* Start *

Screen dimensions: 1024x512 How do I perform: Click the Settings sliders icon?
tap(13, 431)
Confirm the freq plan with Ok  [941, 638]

* End *
* Start *

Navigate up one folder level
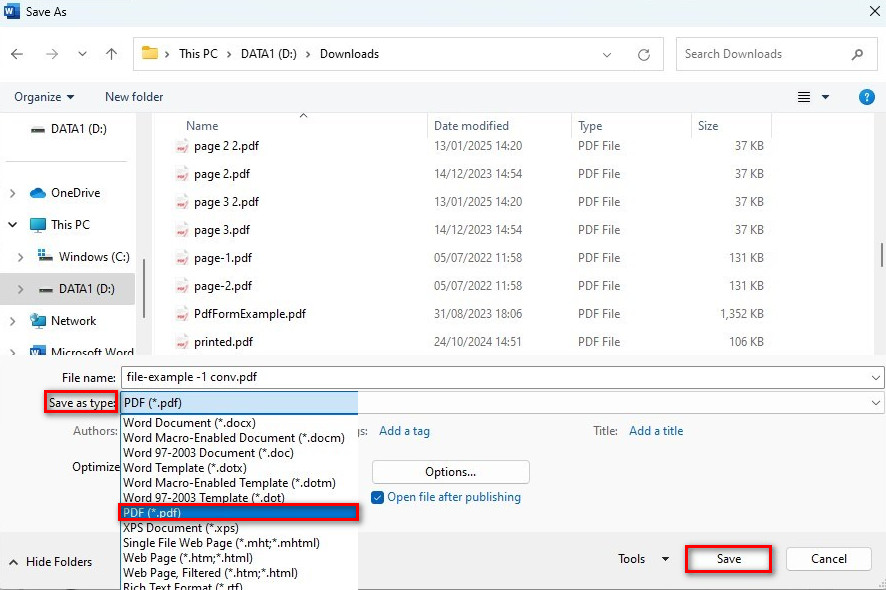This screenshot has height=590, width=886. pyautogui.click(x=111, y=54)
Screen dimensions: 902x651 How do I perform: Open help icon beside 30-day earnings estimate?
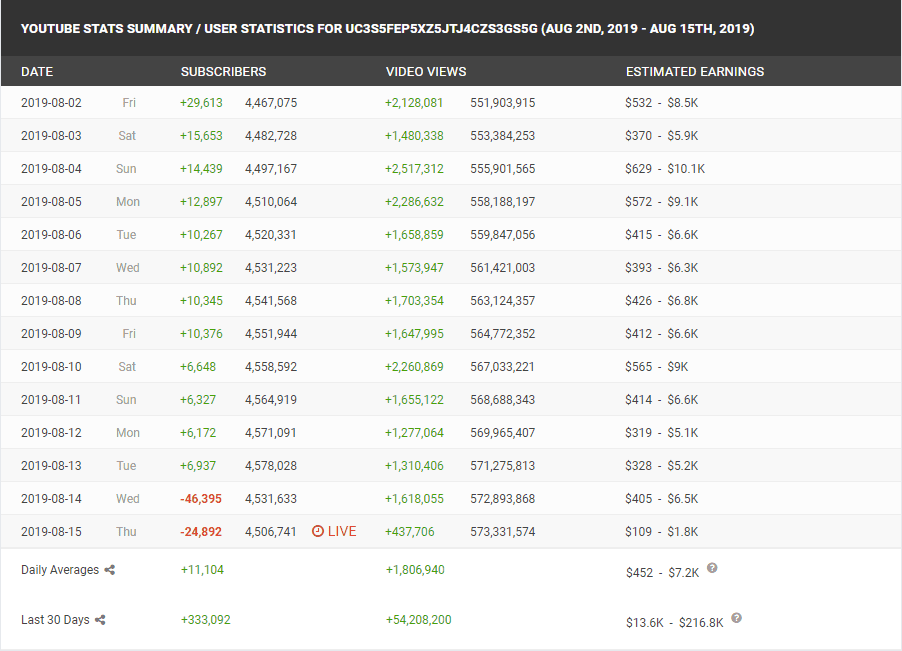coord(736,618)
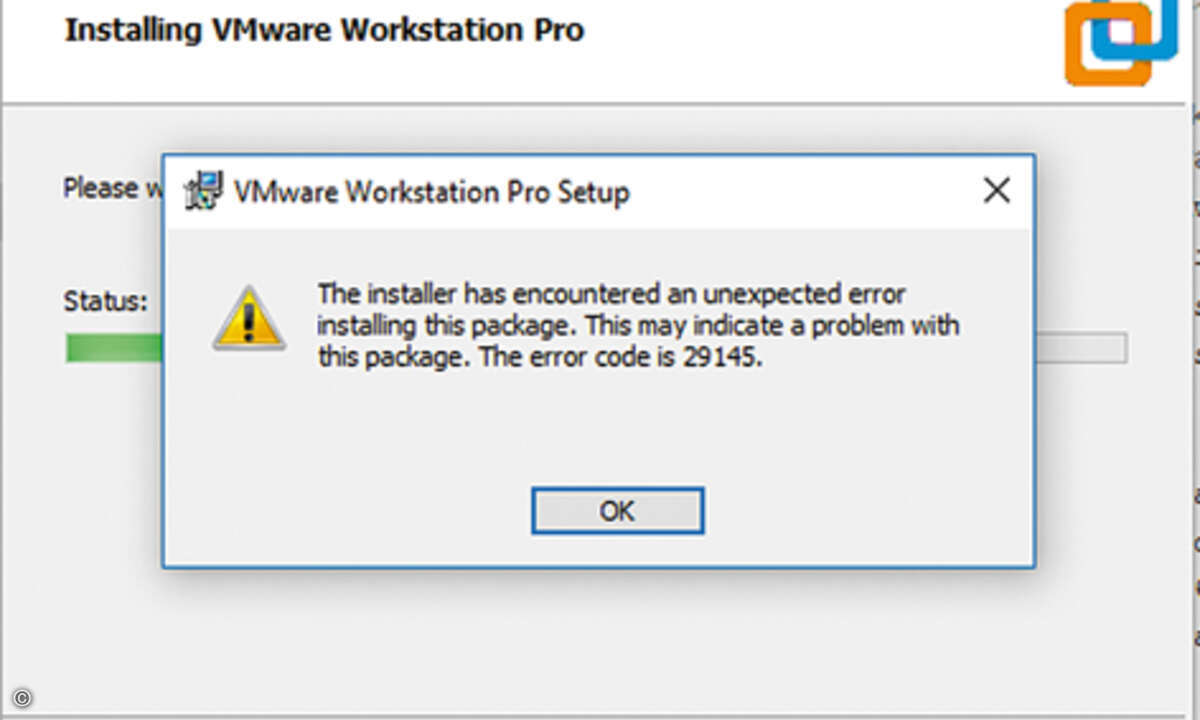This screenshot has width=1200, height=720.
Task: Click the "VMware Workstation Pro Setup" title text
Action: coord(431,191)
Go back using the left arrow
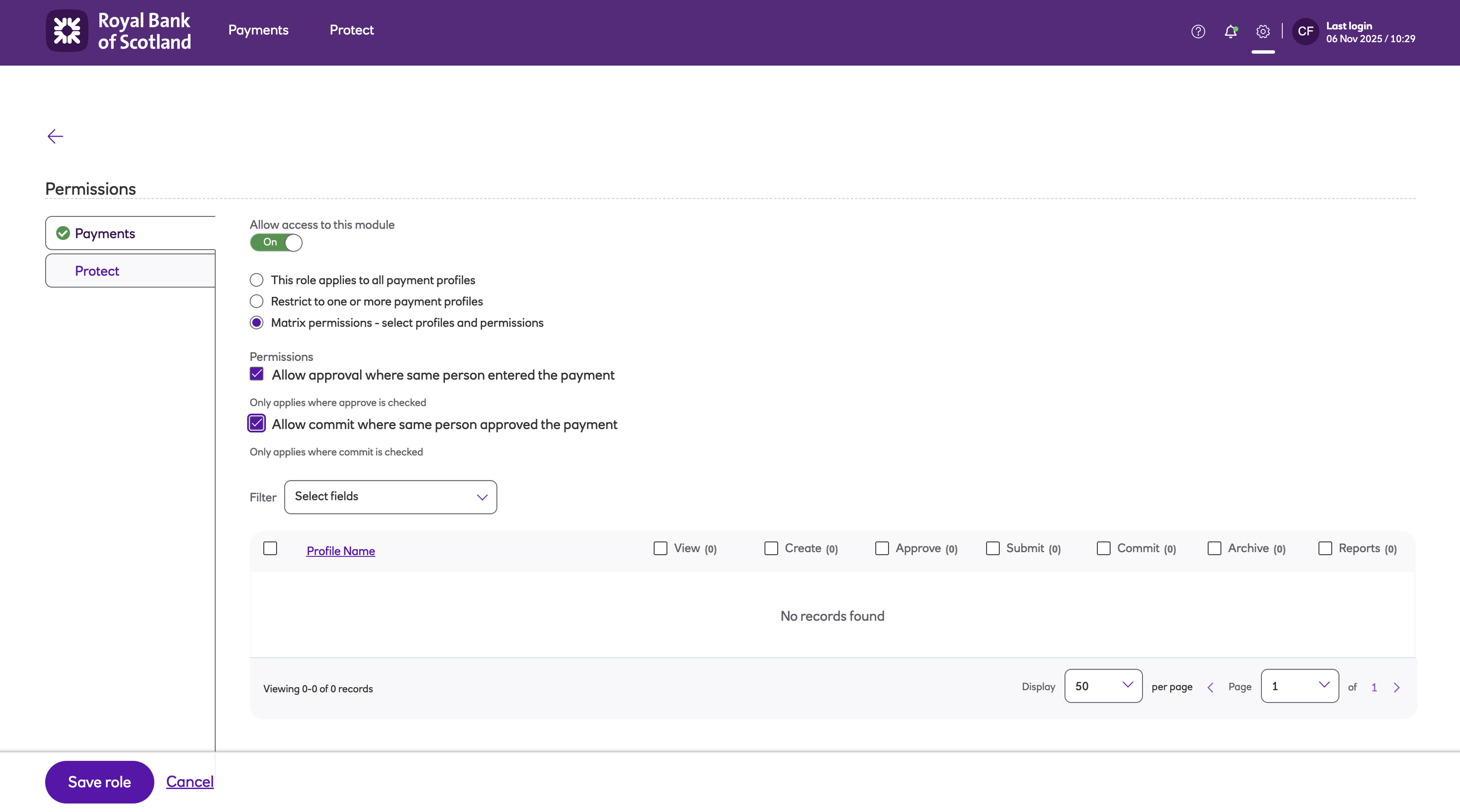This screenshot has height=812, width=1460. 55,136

* End *
* Start *

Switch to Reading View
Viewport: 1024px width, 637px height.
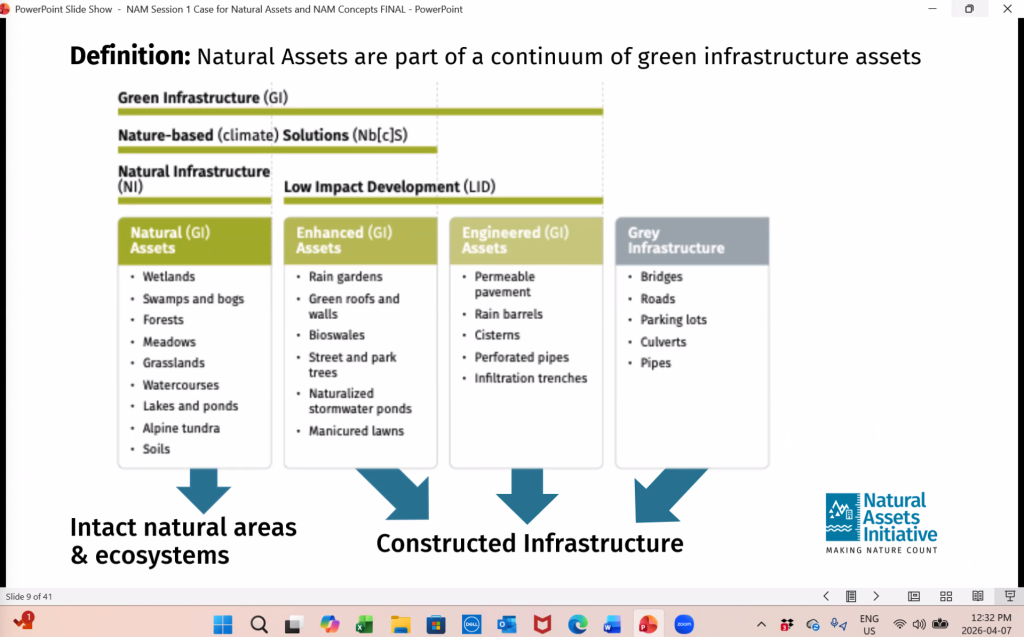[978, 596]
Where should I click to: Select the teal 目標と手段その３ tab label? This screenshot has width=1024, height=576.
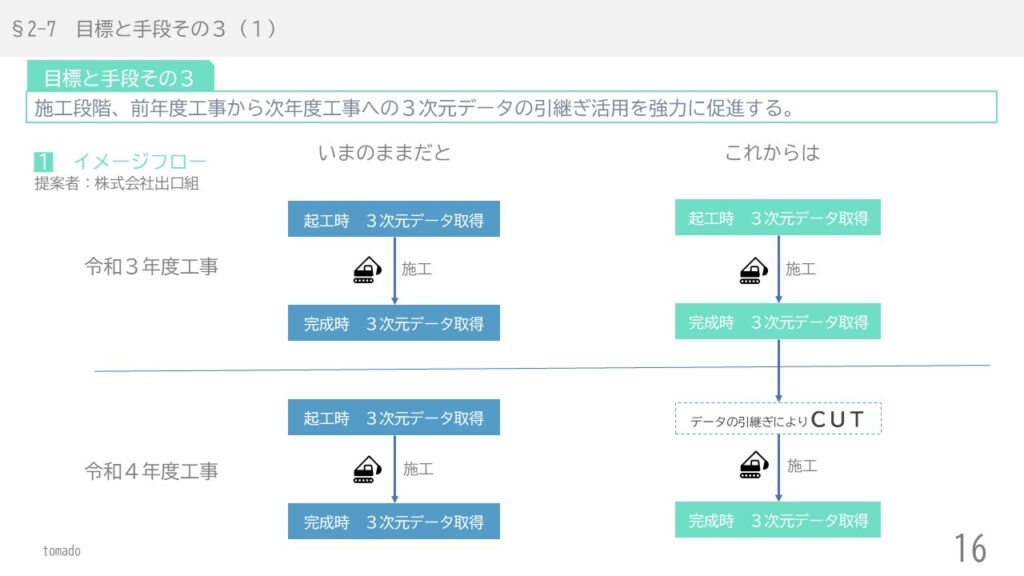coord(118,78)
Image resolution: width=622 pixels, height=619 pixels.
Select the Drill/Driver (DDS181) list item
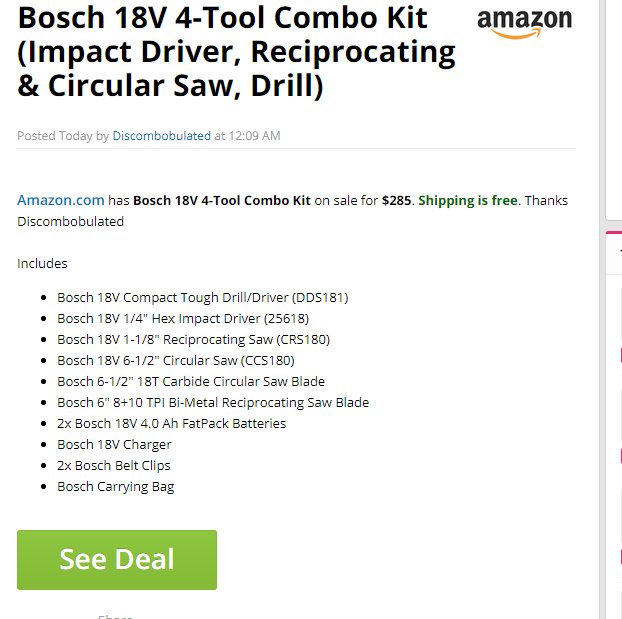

* End *

> GIVEN TASK: Convert the stretch of the listing from the line containing "Screen dimensions: 1024x512" through the line containing "Confirm the freq" into a Markdown table with columns Row and Line, omitting blank lines.

> ANSWER BELOW:
| Row | Line |
|---|---|
| 1 | Screen dimensions: 1024x512 How do I perform: Click the Settings sliders icon? |
| 2 | tap(13, 431) |
| 3 | Confirm the freq plan with Ok  [941, 638] |